BEGIN TEXT EXTRACT

Not-for-profit organisations and charities in Australia are increasingly exploring mergers, acquisitions, and restructures as strategic avenues. These significant undertakings often arise from the need to navigate increasing compliance pressures, enhance operational efficiencies, or amplify their impact for the communities they serve.

Successfully managing a merger or acquisition is a complex endeavour for any not-for-profit charity. This guide provides essential legal information and key considerations to assist charity boards in understanding the intricacies of the mergers and acquisitions process, thereby enabling informed decision-making when contemplating a restructure.

Understanding Charity Mergers, Acquisition for Restructuring

Defining a Charity Merger, Acquisition & Restructure

A charity merger involves a formal contractual agreement where two or more not-for-profit organisations combine to form a single legal entity. This process is significant and generally difficult to reverse, so careful consideration by the charity board is essential.

The structure of a merger can vary depending on the preferences and existing legal structures of the organisations involved. Merging can take several forms:

  • One organisation, or multiple organisations, may become part of an existing organisation, with the latter continuing its operations and the former entities winding up.
  • Alternatively, two or more organisations can combine to create an entirely new not-for-profit entity, with the original organisations subsequently winding up and deregistering.

An acquisition, on the other hand, occurs when one charity (Organisation A) takes over the assets, contracts, and employment obligations of another charity (Organisation B). Following this transfer, Organisation B will typically wind up and cease to exist as a separate legal entity.

The specific approach to a merger or acquisition can be influenced by strategic considerations, such as brand strength, legal simplicity, or potential tax benefits.

Common Reasons Your Charity Might Consider a Merger or Restructure

Charity boards may contemplate a merger or restructure for a variety of compelling reasons, often aimed at enhancing their mission’s impact and operational sustainability. These decisions are typically driven by a desire to better serve beneficiaries and navigate an increasingly complex operational landscape for not-for-profit organisations.

END TEXT EXTRACT
BEGIN LISTED RECORDS

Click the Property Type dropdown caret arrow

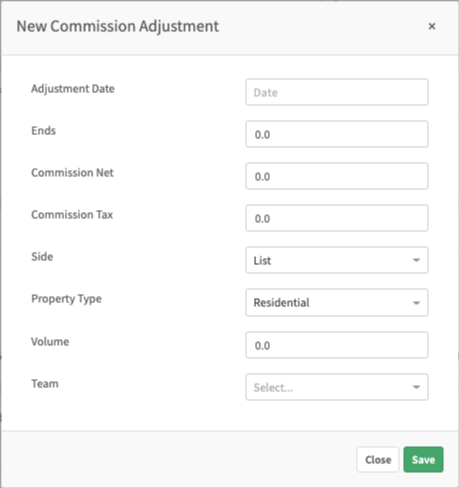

END LISTED RECORDS
BEGIN LISTED RECORDS

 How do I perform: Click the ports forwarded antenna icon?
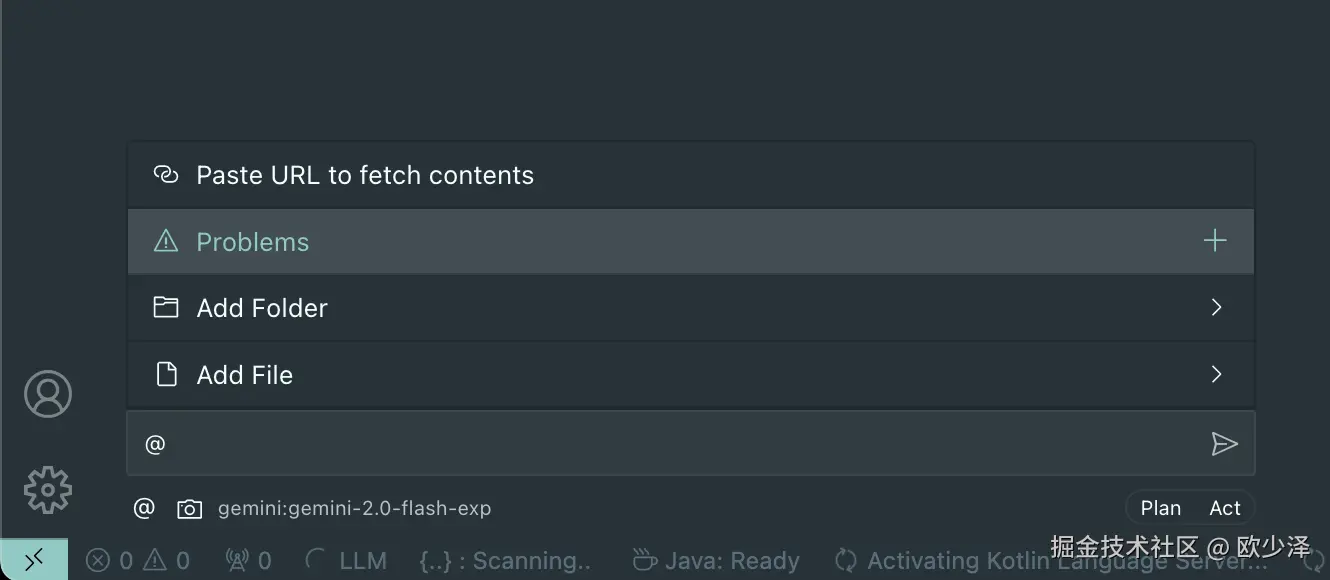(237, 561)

END LISTED RECORDS

→ **WHAT YOU ARE ASKED TO DO**
Retype the stretch of the charity mergers passage from "The structure of" through "entities winding up.", keeping every word and punctuation mark as it appears.

→ **ANSWER FOR THIS EXERCISE**
The structure of a merger can vary depending on the preferences and existing legal structures of the organisations involved. Merging can take several forms:

  • One organisation, or multiple organisations, may become part of an existing organisation, with the latter continuing its operations and the former entities winding up.